The cold Antarctic seas inspired one of J.I. Christoffersen’s most celebrated pieces, the Salt Penguin.

Wood as medium

Jens Ivan Christoffersen loved working with wood and watching his concepts emerge.

This was based on his background as a carpenter and construction engineer. But he also had the opinion that timber possesses its own wonderful structure and colour. It simply lends itself well to forming objects both large and small.

Wood became J.I. Christoffersen's metier. His efforts includes toys, building renovations and getting a wooden glider into the skies again.

“Great design is like the scent of a flower”

For J.I. Christoffersen, great design delighted the eye – and could be used in everyday life.

He frequently said: “Great design is like the scent of a flower”. And a fragrant flower arises when design meets usability and great craftsmanship.

According to J.I. Christoffersen, Hans J. Wegner's furniture, Poul Henningsen's iconic PH lamps and Kay Bojesen's wooden figures fulfilled those demands. They unified the useable with the practical, were high quality and delighted the eye all at once.

Design inspired by everyday life

J.I. Christoffersen drew inspiration from the wishes of others. He loved to solve functional challenges.
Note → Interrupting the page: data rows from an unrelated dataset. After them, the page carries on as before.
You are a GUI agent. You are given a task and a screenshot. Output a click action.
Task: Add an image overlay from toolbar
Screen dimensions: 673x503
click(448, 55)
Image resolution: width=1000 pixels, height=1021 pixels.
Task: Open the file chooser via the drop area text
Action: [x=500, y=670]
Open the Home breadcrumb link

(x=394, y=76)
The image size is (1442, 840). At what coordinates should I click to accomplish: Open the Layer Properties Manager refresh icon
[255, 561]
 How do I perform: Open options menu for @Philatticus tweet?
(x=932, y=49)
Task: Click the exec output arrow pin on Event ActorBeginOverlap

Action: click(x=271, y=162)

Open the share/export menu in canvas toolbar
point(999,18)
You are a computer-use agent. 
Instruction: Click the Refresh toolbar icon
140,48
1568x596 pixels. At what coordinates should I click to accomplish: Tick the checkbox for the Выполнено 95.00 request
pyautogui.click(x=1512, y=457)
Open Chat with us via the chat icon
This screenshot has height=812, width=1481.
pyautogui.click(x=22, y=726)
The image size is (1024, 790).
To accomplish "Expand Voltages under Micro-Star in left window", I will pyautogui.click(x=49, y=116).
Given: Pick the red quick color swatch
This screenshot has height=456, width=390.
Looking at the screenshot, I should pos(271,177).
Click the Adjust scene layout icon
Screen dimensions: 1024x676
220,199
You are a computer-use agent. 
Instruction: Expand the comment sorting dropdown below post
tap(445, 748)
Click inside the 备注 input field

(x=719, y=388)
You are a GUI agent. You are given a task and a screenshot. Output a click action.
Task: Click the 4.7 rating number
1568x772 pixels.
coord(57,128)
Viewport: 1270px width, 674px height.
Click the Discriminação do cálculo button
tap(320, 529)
This might be when his wife wished for a new lamp. Or creating a companion to Tonn-P's Pepper Bird, which always stood on the dining table at home.

J.I. Christoffersen reckoned that the Pepper Bird lacked a worthy salt companion. And after watching a TV broadcast about penguins, the idea of the Salt Penguin arose.

The idea became reality. From then on, the Salt Penguin and Pepper Bird were a virtually inseparable pair in Danish design.